— Ну и слушают, которые подурее. А я — не-ет. У меня вот он, крест! За храбрость даденый. — И выпятил грудь, на которой под неярким светом керосиновой лампешки тускло блеснул желтоватый Георгиевский крест.
Ванька с сыном одноногого Демьяна Кирюшкой сидели у порога, макали в блюдце с медом куски хлеба. Кирюшка был одних примерно лет с Иваном, измазанные медом щеки его блестели, быстрые глазенки тоже поблескивали радостно и возбужденно.
— Ага, крест это… настоящий, — пролепетал он и затеребил Федора за рукав: — Ты хошь если меду, бери вон корку. Тятька мед-то принес…

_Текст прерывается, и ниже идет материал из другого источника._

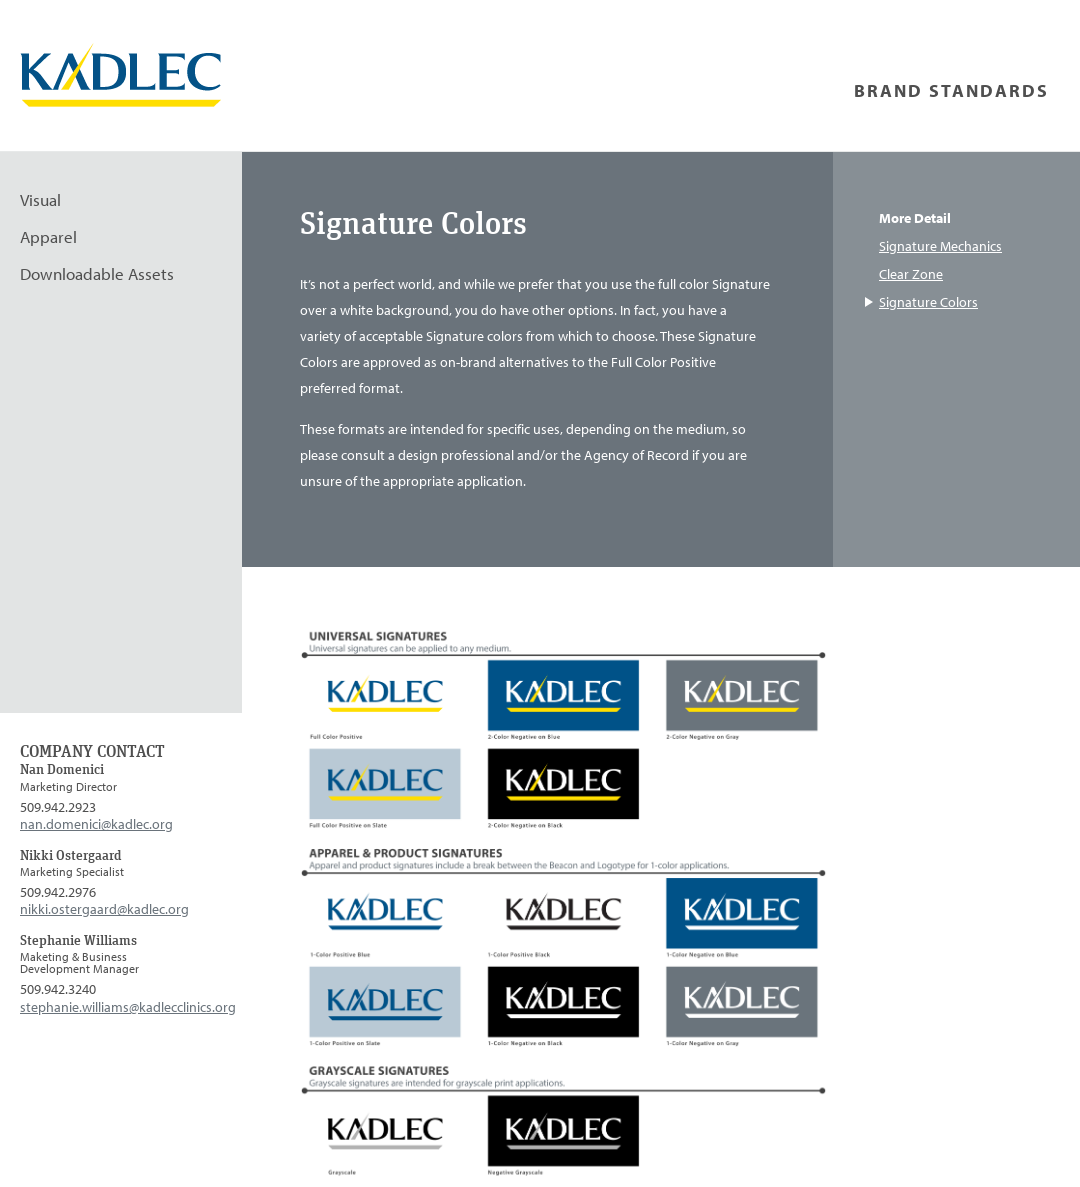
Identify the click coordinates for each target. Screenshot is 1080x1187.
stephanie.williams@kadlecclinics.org (128, 1006)
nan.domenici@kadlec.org (96, 823)
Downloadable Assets (97, 273)
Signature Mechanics (940, 246)
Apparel (48, 236)
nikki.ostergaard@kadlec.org (104, 908)
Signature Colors (928, 302)
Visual (40, 199)
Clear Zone (911, 274)
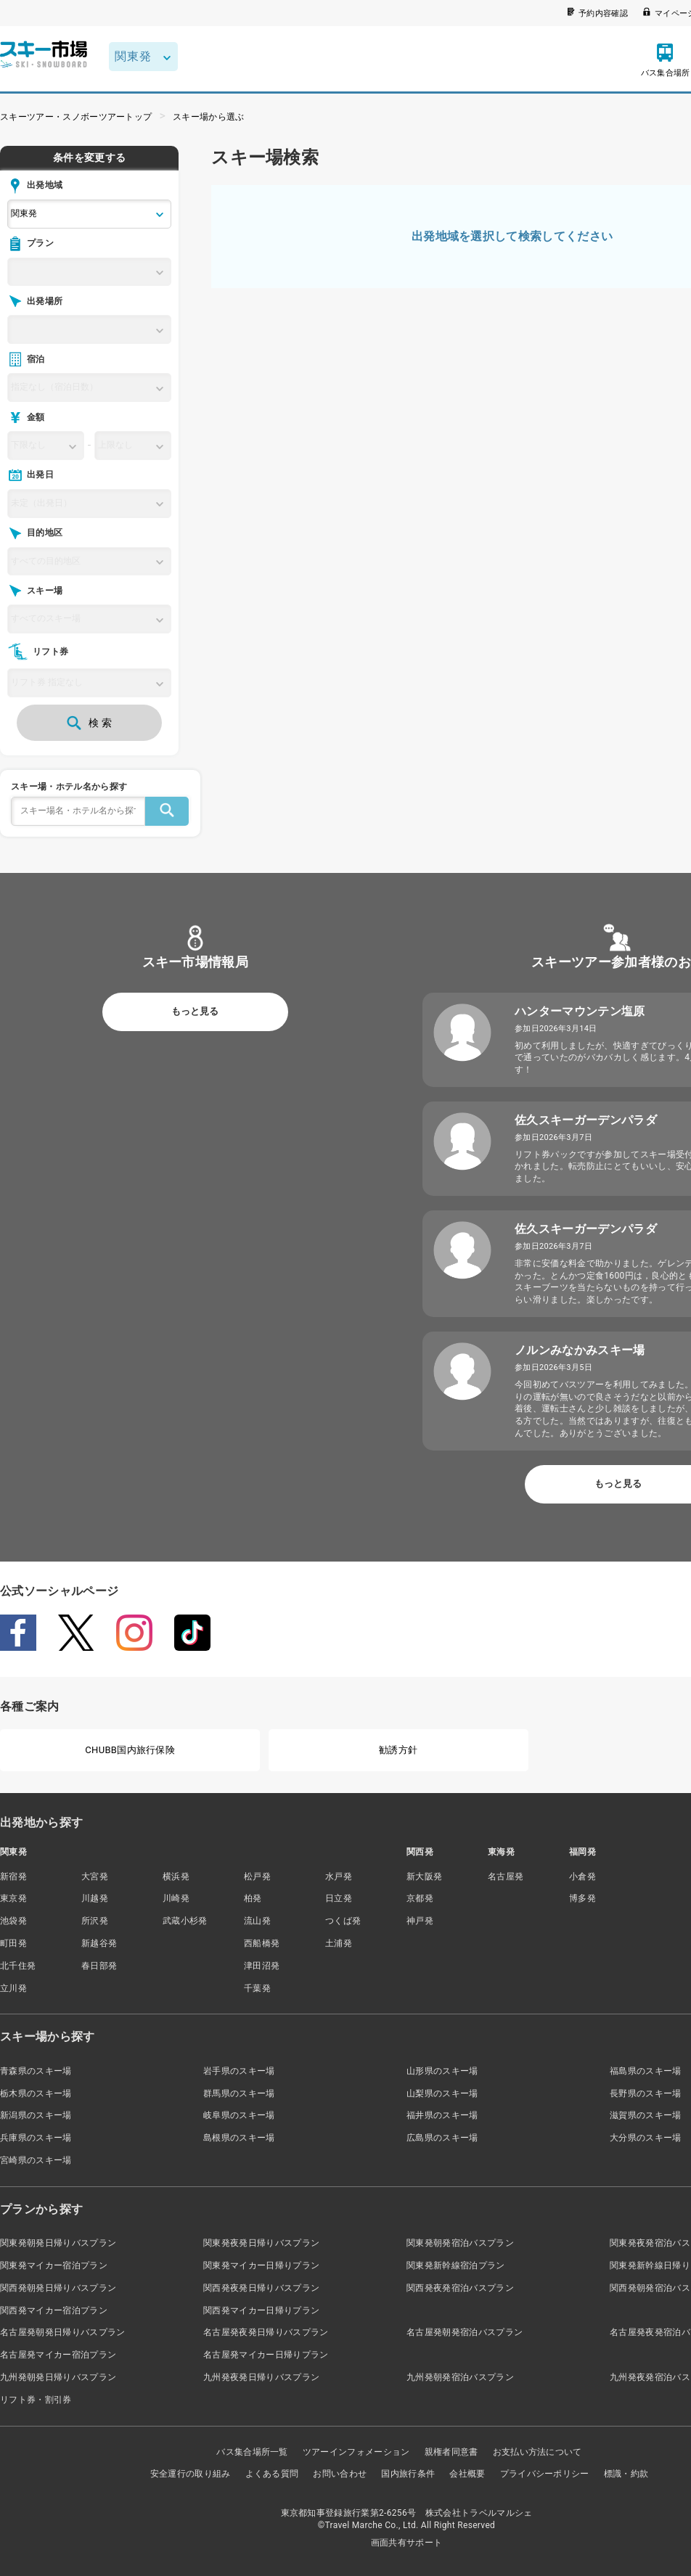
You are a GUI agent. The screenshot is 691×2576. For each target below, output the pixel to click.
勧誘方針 (398, 1749)
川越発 (94, 1898)
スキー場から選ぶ (209, 117)
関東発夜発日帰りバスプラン (261, 2243)
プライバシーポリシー (544, 2474)
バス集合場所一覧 (252, 2452)
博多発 (582, 1898)
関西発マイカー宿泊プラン (53, 2310)
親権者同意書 (451, 2452)
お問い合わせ (340, 2474)
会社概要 (467, 2474)
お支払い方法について (537, 2452)
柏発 (253, 1898)
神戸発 (419, 1921)
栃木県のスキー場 (36, 2093)
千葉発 (257, 1988)
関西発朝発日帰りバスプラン (58, 2288)
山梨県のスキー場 (442, 2093)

Федор тотчас взял кусок, ткнул в блюдце.
— А кто они такие, Демьян, соцалисты-то эти? — спросил Силантий.
— А навроде твоего брательника Митрофана.
— Че… Чего-о?! — Глаза Силантия стали круглыми.
— А ты не знал? Не знал?! — враждебно закричал Демьян, взмахнул рукой, задел свои костыли. Они с грохотом упали на грязный, затоптанный пол. Демьян хотел их поднять, нагнулся. Но потом передумал будто; выпрямился, положил руки на стол и заплакал навзрыд, горько и обиженно.
— Ты че, Демьян? Демьян… — дотронулся до него Силантий.
— Не знал?! — опять закричал громко Демьян, рывком поднимая голову. — Про братца своего? Про сына Антошку?
— Да ей-богу… Письмов нету.
— Письмов? Ну, я тебе без письмов расскажу. Я в Новониколаевском лазарете год, почитай, лежал, все эту ногу мне отрезали да залечивали. Прошлогод осенью они, соцалисты николаевские, и зачали народ баламутить. Митрофан этот, брательник твой. И сынишка твой Антон заодно с имя.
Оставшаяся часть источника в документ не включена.